Я вижу, что он в таком безрассудке, и домой его зову, но он и слышать не хочет.
«Да ты, – говорит, – что это… давно, что ли, на домашнего адвоката экзамен сдала? так я тебя сейчас же или по-домашнему побью, или такой постанов вопроса сделаю, что позову из общей залы политического аргента и тебя за компот под надзор отдам. А если хочешь всего этого избавиться, то отправимся со мною вместе, заедем в родительный дом».
«Зачем, – говорю, – батюшка, зачем в родительный дом?»
«Мы там захватим с собою одну знакомую дежурную акушерку, Марью Амуровну».
«Да что ты, осатанел, что ли! мне не нужно дежурную акушерку».
Но он ведь такой неотстойчивый, что как прицепится, то точно пиявок или банная листва. К чему он затеял эту акушерку, и пошел ее выхвалять так, что я даже понять не могу, на каком она иждивении.

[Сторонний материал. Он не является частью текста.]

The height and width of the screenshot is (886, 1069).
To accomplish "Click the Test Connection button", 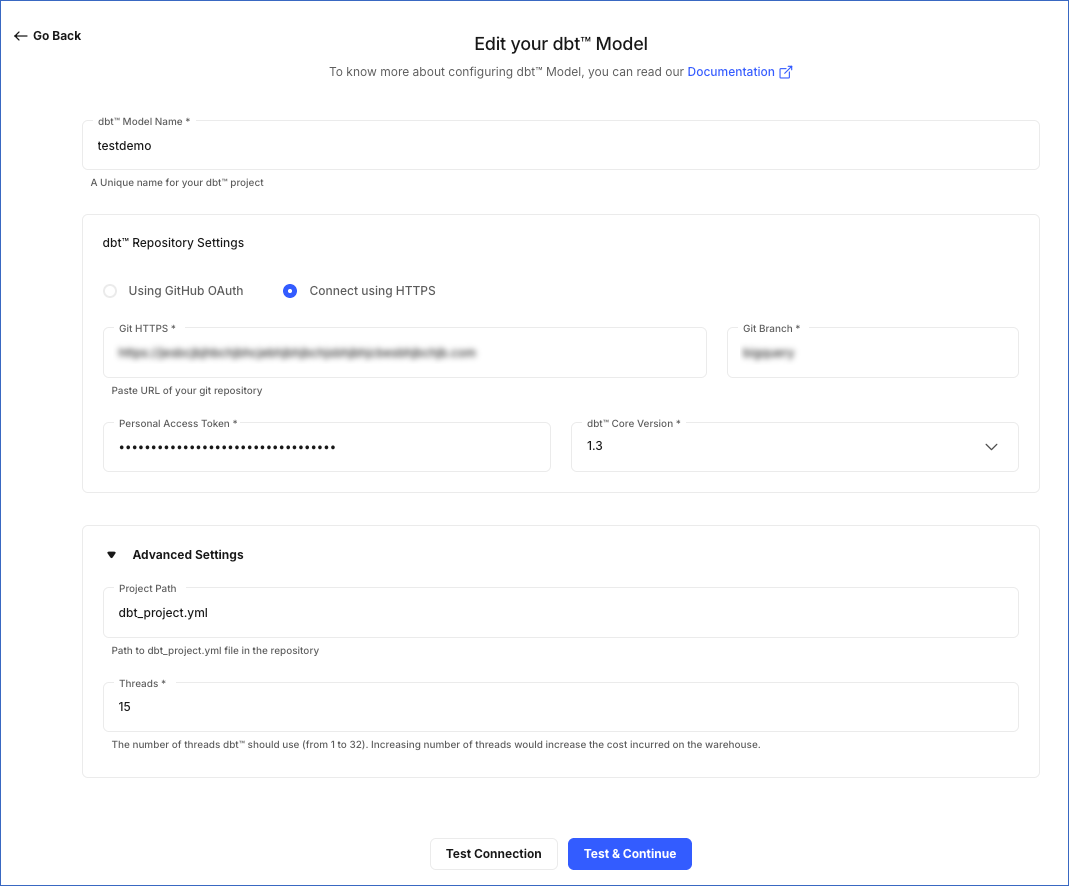I will 494,854.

«Марья Амуровна, – говорит, – в акушерках состоит только для принадлежности звания, а она живет в свое удовольствие; поедем с ней в отель „Лангетер“ и будем без всего дурного антруи клюко пить, и она будет одна танцевать».
«Так зачем же, – говорю, – антруи ехать? Я не хочу, вдвоем поезжайте».
«Нет, – говорит, – теперь к женскому полу кто вдвоем ездит – гонение; Марье Амуровне могут быть неприятности, а ты будешь при нас вроде родственной дамы за ширмой торчать. Я тебе за это на караганчатом меху тальму дам».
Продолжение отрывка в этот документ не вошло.